In an aged care system ruled by consumers, choice will still be limited by resources, writes Mark Sheldon-Stemm.
The aged care quality standards that came into full effect on 1 July 2019 focus on the aged care provider being able to meet the choices and expectations of consumers.
But is there a limit to what choices can be made and do the resources match what is being asked for?
This is a significant issue to be addressed in residential care when applying the new standards and ensuring the consumer is provided with choice and support to live the life they wish.
In home care, the ability to provide choice and to live the life the consumer wishes is governed by a different set of conditions to residential care. Consumers in home care own their package and have a defined amount of funds available to them to choose the services they require.
When the situation arises where funds available under a package are less than the consumer’s requirements, as per their goals and wishes, the ability to meet choice is made up by additional funding from the consumer, or in many cases by their family members.
The ability of the home care provider to give choice is very clear, well defined and understood by all parties before the commencement of services. The home care provider then supplies monthly statements showing funds available and charges against these funds, as agreed by the consumer.

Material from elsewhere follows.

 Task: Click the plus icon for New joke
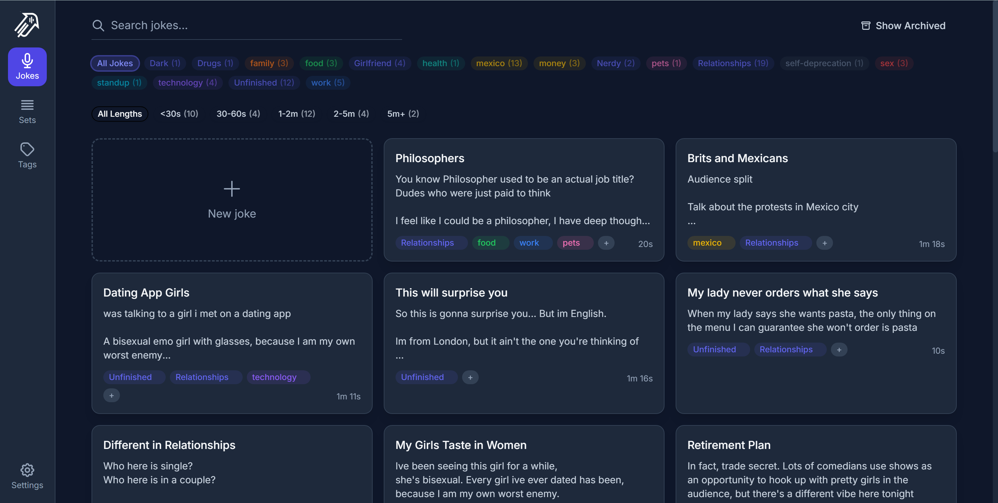[232, 189]
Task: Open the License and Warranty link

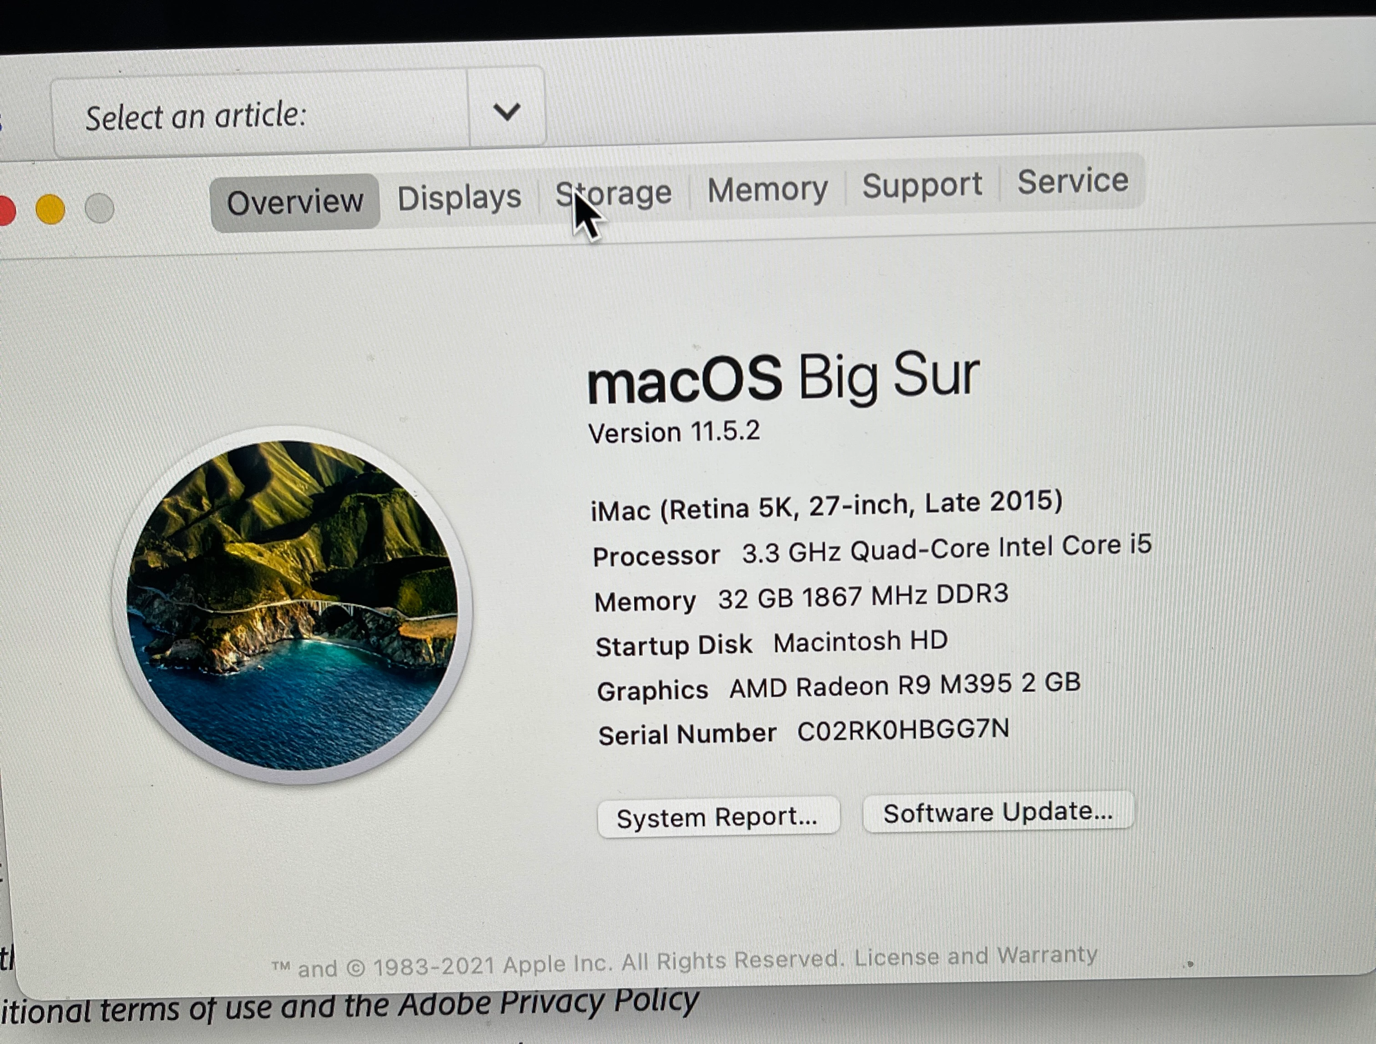Action: (975, 956)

However, the same situation does not apply to residential care. The licenses are still owned by the aged care provider and while the funding is calculated on an individual basis through the funding tool, the use of these funds is not accounted for or disclosed to the consumer.
Effectively, the new standards are being applied to two separate environments, which have significant differences and accountabilities.

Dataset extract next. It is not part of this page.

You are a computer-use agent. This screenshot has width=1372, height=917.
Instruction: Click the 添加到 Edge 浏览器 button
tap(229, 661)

The concern raised in applying the new standards to residential care is with how aged care providers can know when a consumer’s choices are outside the available funds to meet their wishes.
As there is no requirement, and in many cases no ability, to supply an individual budget to consumers, providers will be placed in a one-sided choice model. Without any limitations on funding what can be used to give direction on choice?

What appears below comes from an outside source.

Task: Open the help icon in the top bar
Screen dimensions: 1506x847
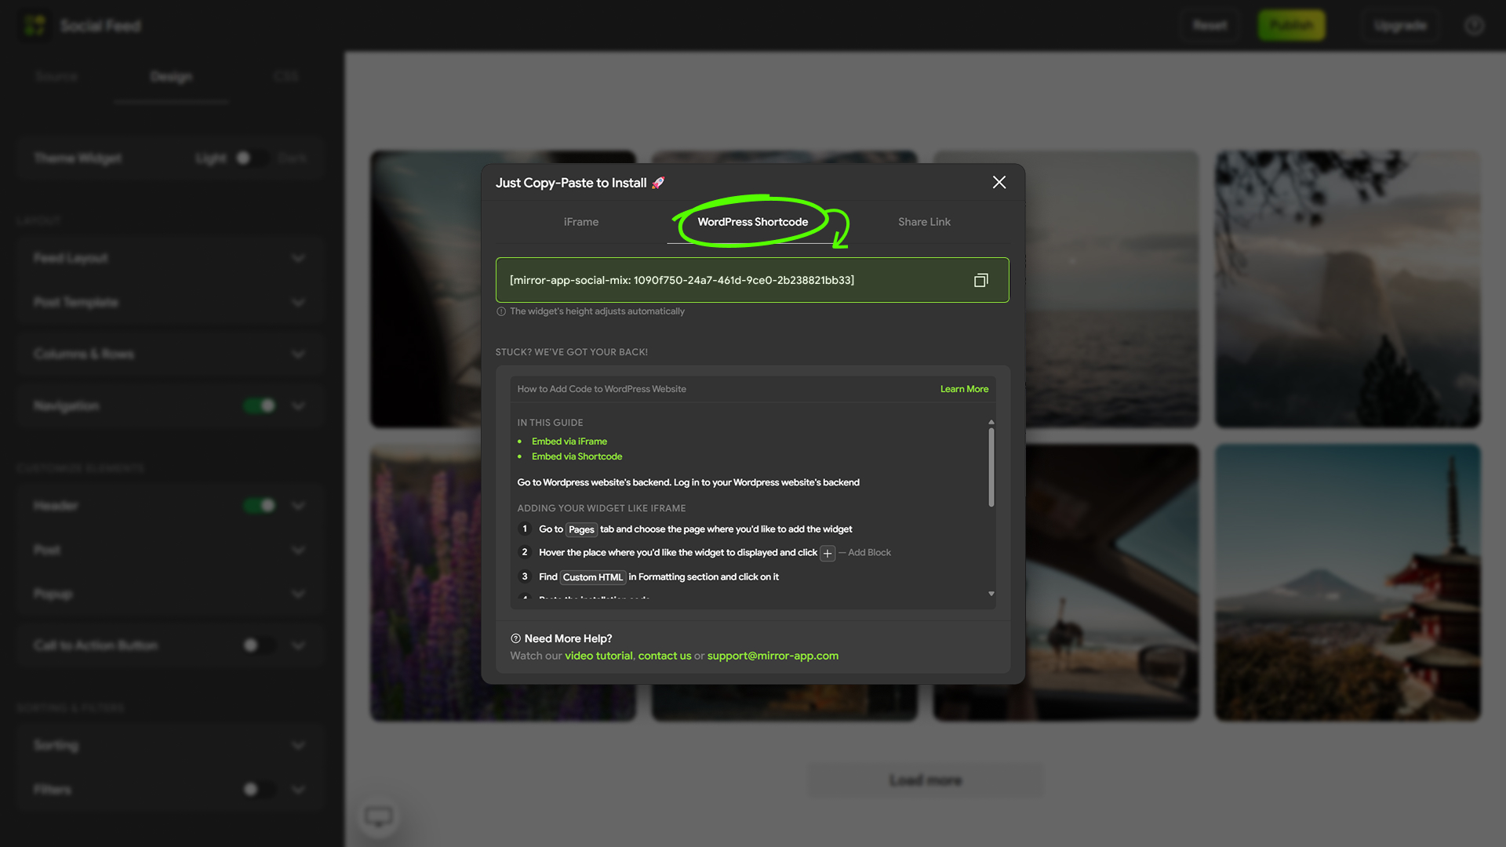Action: point(1474,25)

As a result of this dual system of standards, two situations are likely to arise.
The first is for those providers who do not have a system of allocating individual funding and costs. How will they communicate that the choices being made by a consumer are outside of the funding and resources available?
In this case funding is likely to be diverted away from other consumers to those who have the largest set of wishes and goals. Unlike home care, there are no financial boundaries set or agreed.
The second is, where a provider has a system in place that allocates individual funding and the residential care provider advises the consumer how their funds have been spent. In this case if the consumer wishes to have more services then they will be required to pay for these. This mirrors what occurs in home care.
This second situation has been raised by several of the organisations that have implemented or are implementing a consumer-directed model into their residential service.
This is where the application of the new standards across both home care and residential service models prove problematic. Any consumer dissatisfaction with a limit on choices and wishes in home care is dealt with based on an individual budget.
This is not the case in residential care and requires some clarification from those who will be assessing under the new standards.
The questions being raised by a number of residential providers relate to how assessments will take place based on:
- providers without individual budgets for consumers and their dealings with the consumer on why all their choices can’t be met;
- providers with individual budgets for consumers and the limited choices due to the funds available.
How will the Aged Care Quality and Safety Commission assess under these two different circumstances in an environment where the rules of choice are not clear and there is consumer dissatisfaction as a result of this?
Is this an unintended consequence of the introduction of the new standards? If it is then steps need to be taken to rectify the situation for both residential care and the consumer so there is common ground for understanding.
Mark Sheldon-Stemm is principal at aged care sector consultancy Research Analytics, which has been researching and testing models of CDC in residential aged care.